Die Gewerkschaft wartet nun auf ein Entgegenkommen der Arbeitgeber. "Wir streiken solange, bis wir ein neues Angebot vorliegen haben", sagte Günter Isemeyer, Verdi-Sprecher in Nordrhein-Westfalen. "Wir wollen vor den Ferien fertig werden."
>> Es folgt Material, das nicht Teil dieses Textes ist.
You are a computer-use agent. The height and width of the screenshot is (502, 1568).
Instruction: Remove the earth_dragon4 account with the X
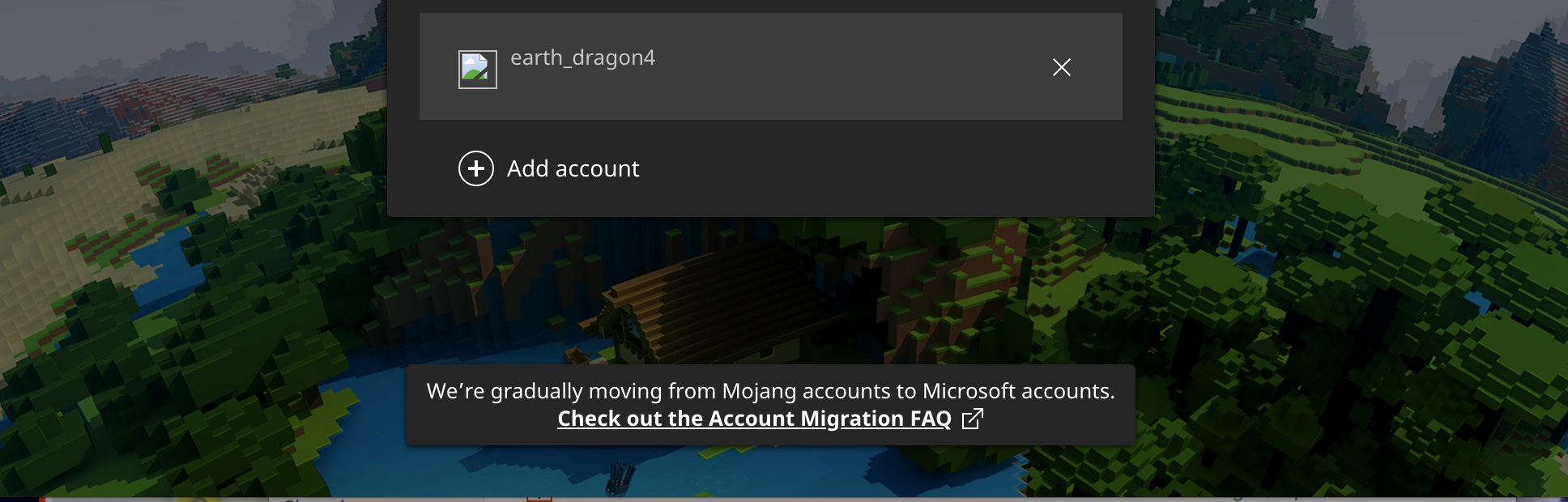pyautogui.click(x=1061, y=67)
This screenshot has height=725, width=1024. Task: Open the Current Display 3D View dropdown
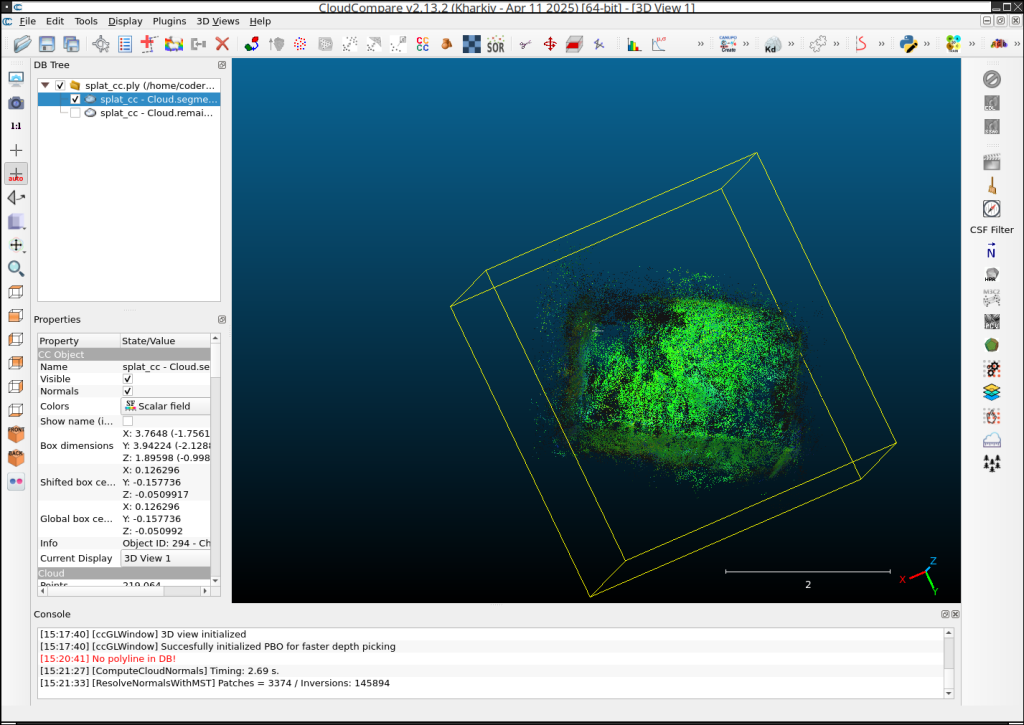pyautogui.click(x=165, y=558)
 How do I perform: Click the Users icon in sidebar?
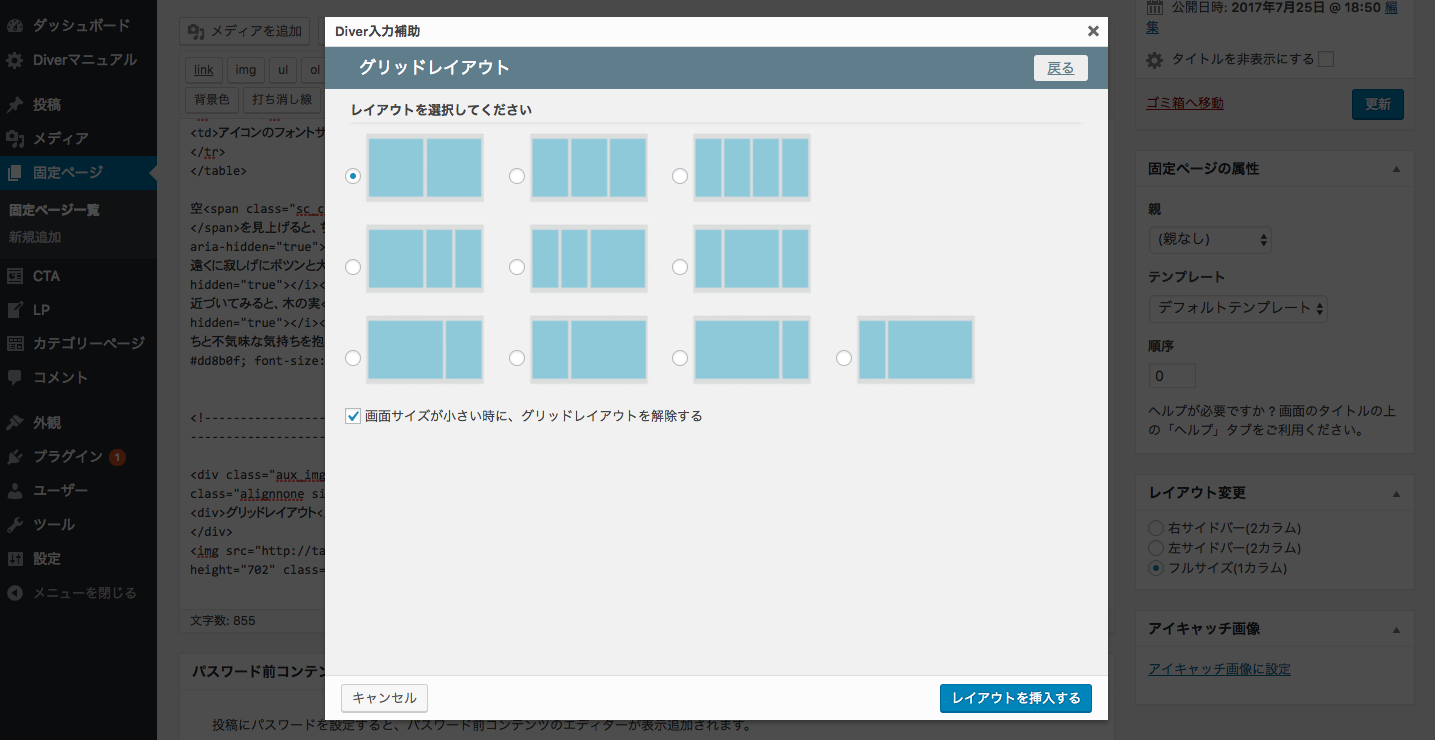(15, 491)
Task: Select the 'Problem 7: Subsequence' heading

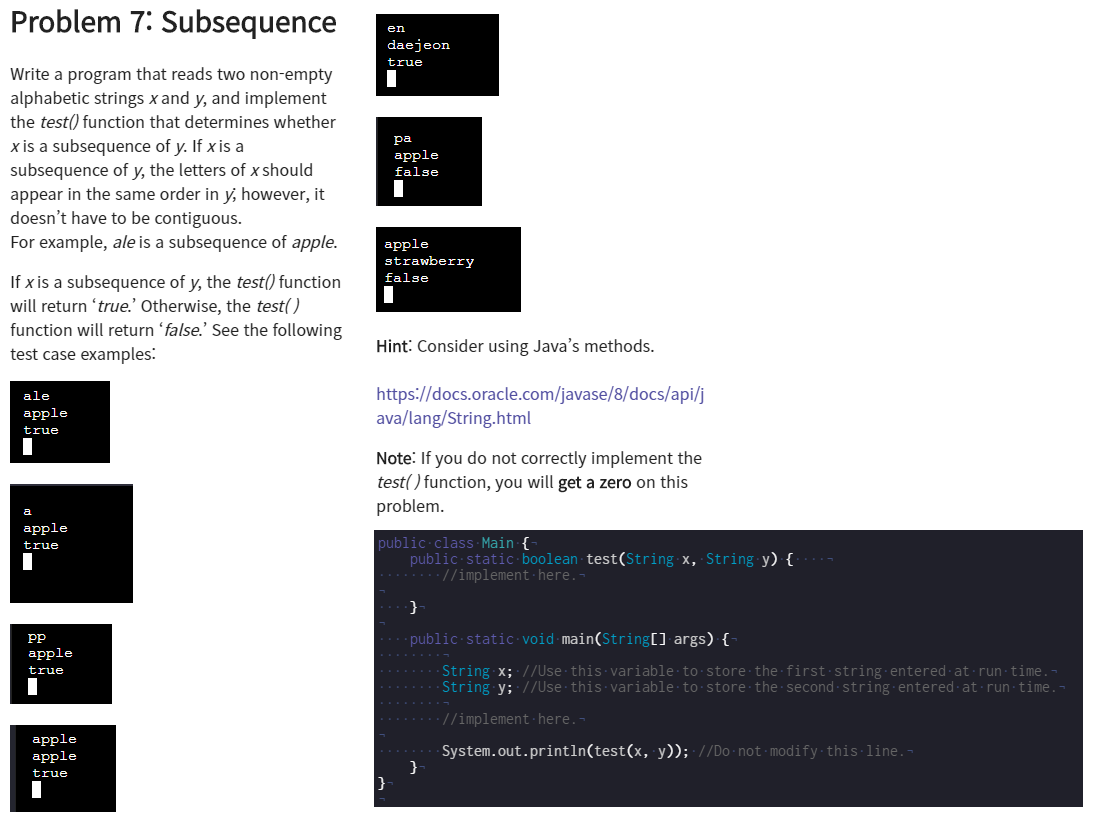Action: (171, 22)
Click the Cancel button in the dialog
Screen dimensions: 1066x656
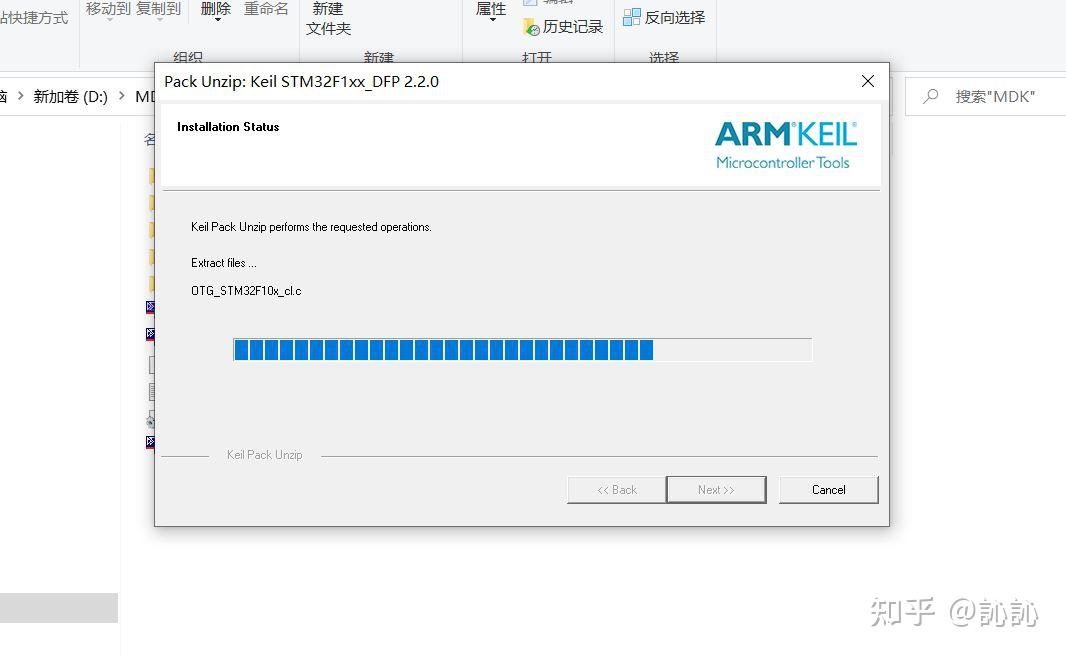coord(828,489)
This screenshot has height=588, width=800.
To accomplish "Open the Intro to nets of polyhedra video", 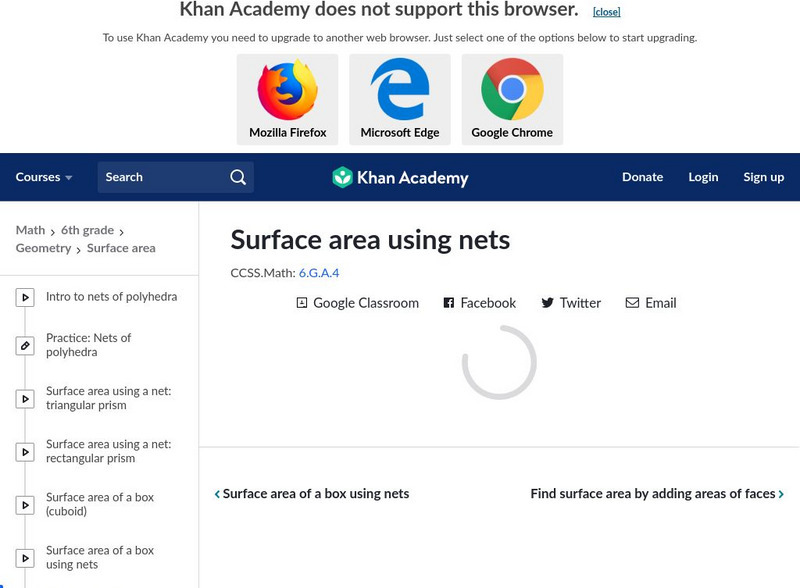I will 111,297.
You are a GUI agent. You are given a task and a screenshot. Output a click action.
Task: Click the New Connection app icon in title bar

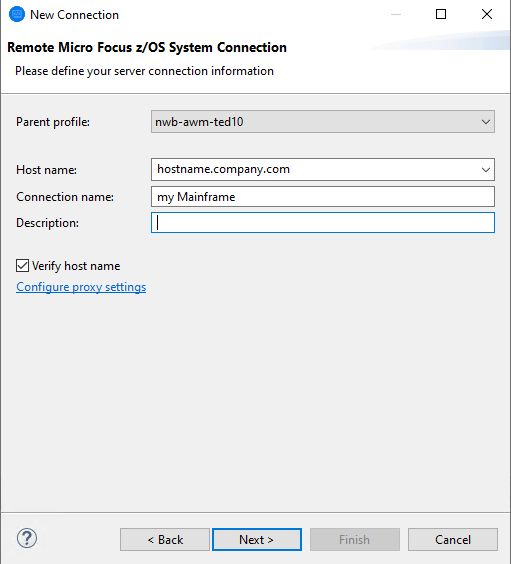(x=17, y=14)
An den Flughäfen in Hamburg und Nordrhein-Westfalen wird am Wochenende nicht gestreikt. Frühestens am Montag werde es weitergehen, sagte ein Verdi-Sprecher. Eine Annäherung der Tarifparteien gebe es weiterhin nicht. Ein Sprecher der Arbeitgeber erneuerte das Angebot, ein Schlichtungsverfahren einzuleiten. Dies lehnt Verdi ab. Mit dem Streik will Verdi eine neue Offerte der Arbeitgeber erzwingen. Bereits im Januar war es zu Streiks in Düsseldorf, Köln/Bonn und Hamburg gekommen.

Die Gewerkschaft will für die etwa 2000 Sicherheitskräfte an den Flughäfen in Nordrhein-Westfalen einen Bruttostundenlohn von 16,00 Euro durchsetzen, in Hamburg 14,50 Euro. Die im Bundesverband der Sicherheitswirtschaft (BDSW) zusammengeschlossenen Arbeitgeber der privaten Sicherheitswirtschaft in Nordrhein-Westfalen und Hamburg haben bislang für Hamburger Luftsicherheitsassistenten 12,75 Euro und für Mitarbeiter an Sicherheitsschleusen an den NRW-Airports 13,50 Euro angeboten.